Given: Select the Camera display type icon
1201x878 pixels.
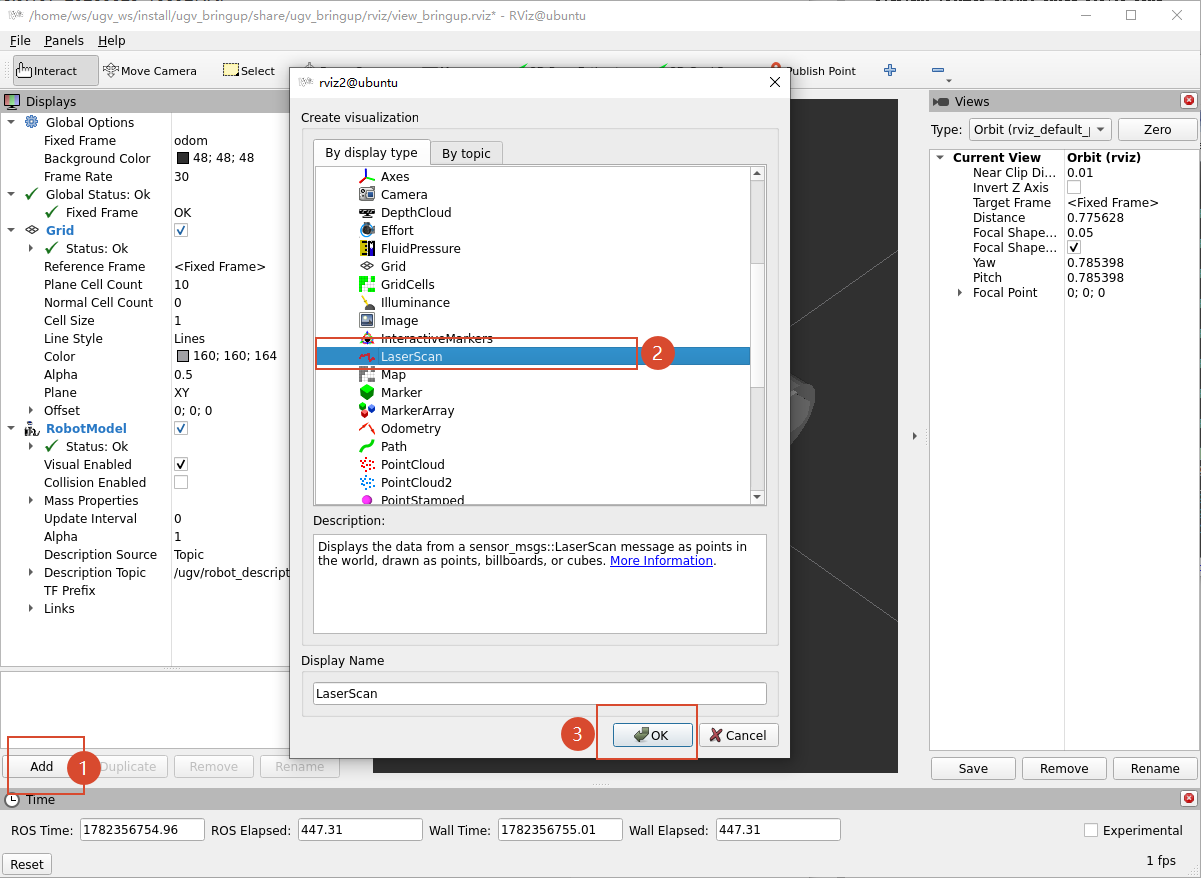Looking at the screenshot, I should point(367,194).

* * *

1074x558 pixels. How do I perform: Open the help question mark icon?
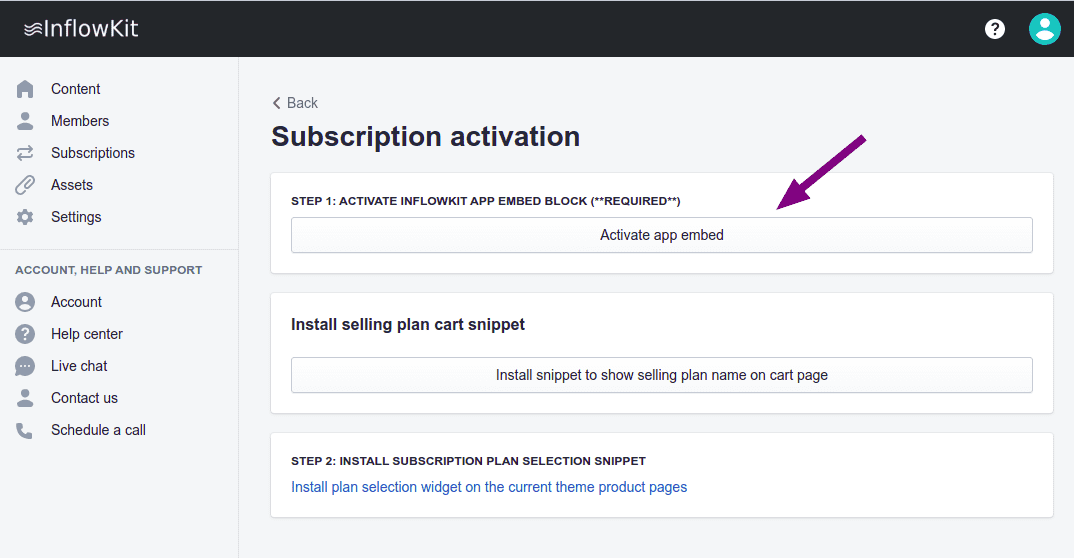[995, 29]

▸ YOUR OBJECTIVE: Write out the items word for word, starting at the line that contains "Given: Select the Camera display type icon" and ending after the line that contains "Looking at the". Leave the pictures out.

▸ EXERCISE RESULT:
Given: Select the Camera display type icon
1201x878 pixels.
Looking at the screenshot, I should point(367,194).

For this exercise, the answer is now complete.